AZ 1006 モジュール: Azure で SAP ワークロードをサポートするためのインフラストラクチャを設計して実装する

AZ-1006 1 日コース ラボ: Azure Center for SAP solutions (ACSS) を使用した SAP ワークロードのデプロイのための前提条件の概要

予測される所要時間:100 分

AZ-1006 1 日コース ラボのすべてのタスクは Azure portal から実行します

目標

このラボを完了すると、次のことができるようになります。

  • Azure Center for SAP solutions を使用して、Azure に SAP ワークロードをデプロイするための前提条件を実装する

手順

演習 1: Azure Center for SAP solutions を使用して、Azure に SAP ワークロードをデプロイするための前提条件を実装する

期間:60 分

この演習では、Azure Center for SAP solutions を使用して、Azure に SAP ワークロードをデプロイするための前提条件を確認して実装します。 これには次のアクティビティが含まれます。

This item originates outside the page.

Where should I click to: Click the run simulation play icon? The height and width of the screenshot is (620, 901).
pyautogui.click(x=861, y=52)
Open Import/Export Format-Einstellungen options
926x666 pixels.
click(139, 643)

  • Azure Storage アクセスのために Azure Center for SAP solutions によってデプロイ時に使用される Microsoft Entra ユーザー割り当てマネージド ID を作成する。
  • デプロイに含まれるすべての Azure Virtual Machines をホストする Azure 仮想ネットワークを作成する。
  • インターネットから Azure VM への接続をセキュリティで保護するための Azure Bastion リソースを作成する。
  • デプロイ用に使用される Azure Center for SAP solutions に関連付けられている Azure Storage 汎用 v2 アカウントを作成する
  • Azure サブスクリプションと Azure Storage 汎用 v2 アカウントへのデプロイ アクセスの実行に使用される Microsoft Entra ユーザー割り当てマネージド ID を付与する
  • SAP トランスポート ディレクトリの実装に使用される Azure Premium ファイル共有アカウントを作成する
  • デプロイをホストする仮想ネットワークのサブネットからの送信アクセスを制限するために使用される、ネットワーク セキュリティ グループ (NSG) を作成して構成する。
  • Azure Center for SAP solutions デプロイの一部としての SAP ソフトウェアのインストールに使用する Azure Virtual Machine (VM) を作成する。
  • Azure Bastion を使用して Azure VM に接続し、SAP ソフトウェアのインストール用に構成する。
  • ラボでプロビジョニングした Azure リソースをすべて削除する。

これらのアクティビティは、この演習の以下のタスクに対応します。

  • タスク 1:Microsoft Entra ユーザー割り当てマネージド ID を作成する
  • タスク 2:Azure 仮想ネットワークを作成する
  • タスク 3:Azure Bastion リソースを作成する
  • タスク 4:Azure Storage 汎用 v2 アカウントを作成する
  • タスク 5:Microsoft Entra ユーザー割り当てマネージド ID の認可を構成する
  • タスク 6:Azure Premium ファイル共有アカウントを作成する
  • タスク 7:ネットワーク セキュリティ グループを作成して構成する
  • タスク 8:Azure 仮想マシンを作成します。
  • タスク 9:Azure Virtual Machine を構成する
  • タスク 10:Azure リソースを削除する

タスク 1:Microsoft Entra ユーザー割り当てマネージド ID を作成する

このタスクでは、Azure Storage アクセスのために Azure Center for SAP solutions によってデプロイ時に使用される Microsoft Entra ユーザー割り当てマネージド ID を作成します。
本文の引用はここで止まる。